▶ [Reading text]:
______________________________

PARIS–(BUSINESS WIRE)–Loxam SAS (Loxam) and Ramirent Plc (Ramirent) announce that they have
entered today into a Combination Agreement pursuant to which Loxam will
make a voluntary recommended public cash tender offer to purchase all of
the issued and outstanding shares of Ramirent.
Ramirent is a leading equipment rental company for the construction,
industry and services sectors with operations in Scandinavia, Central
Europe and Eastern Europe and a turnover of €712 million in 2018. It
employs 2,900 staff in 9 countries through a network of 294 branches.
Loxam will offer Ramirent’s shareholders a cash consideration of €9 per
share, valuing Ramirent’s equity at approximately €970 million.
This tender offer has received the unanimous support of the Board of
Directors of Ramirent and its major shareholders: the Board of Directors
has recommended this tender offer to the shareholders of Ramirent and
major shareholders of Ramirent, Nordstjernan AB, Oy Julius Tallberg Ab
as well as senior management have irrevocably undertaken to accept the
tender offer subject to certain customary conditions. The irrevocable
undertakings represent jointly approximately 32% percent of the
outstanding shares of Ramirent.
The completion of the tender offer is subject to certain conditions to
be fulfilled or waived by Loxam on the date of the announcement of the
final result of the tender offer.
This strategic combination of Loxam and Ramirent would build the
pan-European leader and third largest equipment rental company in the
world. Both companies would benefit from a larger scale and higher
resilience on the back of a more diverse international exposure, making
their respective businesses balanced for the benefit of their customers,
employees and financial stakeholders. Active on similar equipment rental
markets, and being geographically complementary, both leaders share the
same values: safety, workforce commitment, leadership and sustainability.

______________________________

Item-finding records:
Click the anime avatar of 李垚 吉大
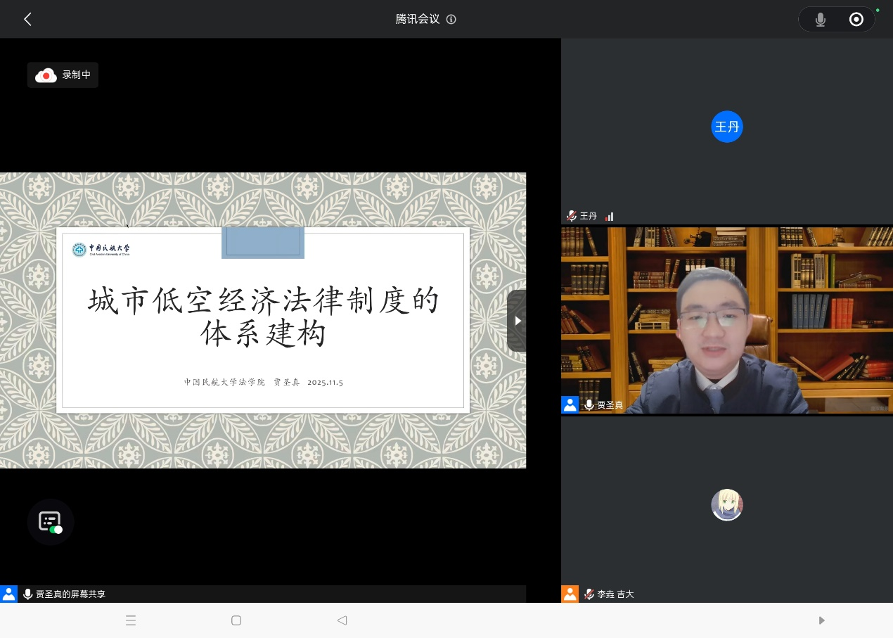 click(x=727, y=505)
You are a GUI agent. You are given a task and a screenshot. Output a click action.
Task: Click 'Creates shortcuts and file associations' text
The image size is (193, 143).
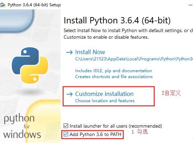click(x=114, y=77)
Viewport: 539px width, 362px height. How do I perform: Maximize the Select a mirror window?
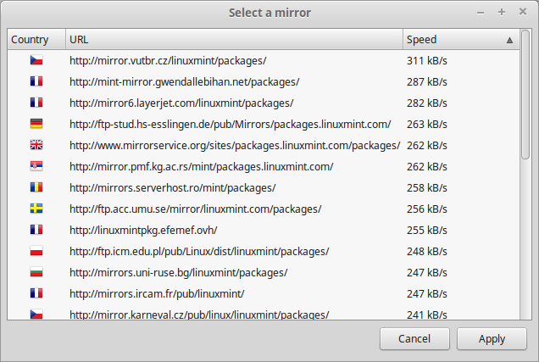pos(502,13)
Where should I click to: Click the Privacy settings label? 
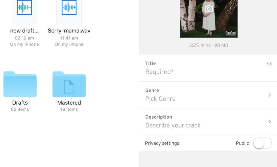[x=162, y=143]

______________________________

▶ [Given task]: According to the announcement, what cash consideration per share will Loxam offer Ramirent's shareholders? Use only the announcement when answering.

▶ [The response]: €9 per share.